## PASSAGE TO READ

*** Begin section ***

Science For All

Maker News
Science For All

I’m a 6th grader in Westwood, Massachusetts.  My favorite subject is science. My interest in science began in 1st grade when I decided to participate in my school’s science fair. As I researched ideas for a fair project, I was fascinated by how much there is to learn about the world around us. I tried a number of experiments daily, using my kitchen as a lab.  Osmosis in plants, self-inflating balloons, slime-making, vortex in a bottle and other messy experiments were performed at home to my parent’s delight.

Earlier this year when my dad suggested we build a treehouse, he had one rule: my brother Michael and I needed to be involved. Michael and I drew plans for what we wanted the house to look like. My dad did most of the building work but my brother and I designed a pulley to lift our toys and supplies up to the treehouse.  It took a lot of experimentation to find the right size wheels and rope for our pulley to work. We loaded objects of different weights in our pulley basket to test whether it could be used to lift our dogs up to the treehouse. We decided the basket was not stable enough to transport animals. No pets were harmed in the experiment!

*** End section ***

## INFORMATION GIVEN

*** Begin section ***

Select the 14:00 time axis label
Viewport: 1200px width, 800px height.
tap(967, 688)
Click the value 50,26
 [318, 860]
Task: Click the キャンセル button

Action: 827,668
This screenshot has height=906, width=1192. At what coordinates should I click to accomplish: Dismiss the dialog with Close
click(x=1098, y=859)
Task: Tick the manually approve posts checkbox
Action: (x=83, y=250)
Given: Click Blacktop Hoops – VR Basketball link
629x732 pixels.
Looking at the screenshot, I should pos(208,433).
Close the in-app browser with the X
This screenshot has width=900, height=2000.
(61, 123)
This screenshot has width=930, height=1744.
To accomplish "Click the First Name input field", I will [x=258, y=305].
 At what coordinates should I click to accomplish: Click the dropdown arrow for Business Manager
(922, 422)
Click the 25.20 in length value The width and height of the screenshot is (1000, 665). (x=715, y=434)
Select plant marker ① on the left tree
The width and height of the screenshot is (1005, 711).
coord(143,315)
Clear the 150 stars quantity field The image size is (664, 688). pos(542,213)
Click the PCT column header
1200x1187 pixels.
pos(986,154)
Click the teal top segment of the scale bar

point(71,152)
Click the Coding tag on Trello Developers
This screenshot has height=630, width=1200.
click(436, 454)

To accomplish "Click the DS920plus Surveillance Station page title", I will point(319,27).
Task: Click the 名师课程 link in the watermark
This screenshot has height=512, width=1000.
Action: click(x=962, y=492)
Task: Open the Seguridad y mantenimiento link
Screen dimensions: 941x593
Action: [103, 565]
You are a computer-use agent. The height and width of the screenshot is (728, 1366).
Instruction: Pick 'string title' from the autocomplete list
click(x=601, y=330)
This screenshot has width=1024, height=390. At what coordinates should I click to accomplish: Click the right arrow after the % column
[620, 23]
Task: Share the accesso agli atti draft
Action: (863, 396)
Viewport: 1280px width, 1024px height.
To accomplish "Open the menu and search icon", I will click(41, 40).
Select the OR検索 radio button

*** End section ***

## TO DO
a – In the Science For All text, what did the writer and Michael design for the treehouse?
b – Repeat the part of the Science For All text that opens with the words "I’m a 6th grader" and closes with "my parent’s delight.".

## TASK-BY-TASK RESULTS
a – A pulley to lift their toys and supplies up to the treehouse.

b –
I’m a 6th grader in Westwood, Massachusetts.  My favorite subject is science. My interest in science began in 1st grade when I decided to participate in my school’s science fair. As I researched ideas for a fair project, I was fascinated by how much there is to learn about the world around us. I tried a number of experiments daily, using my kitchen as a lab.  Osmosis in plants, self-inflating balloons, slime-making, vortex in a bottle and other messy experiments were performed at home to my parent’s delight.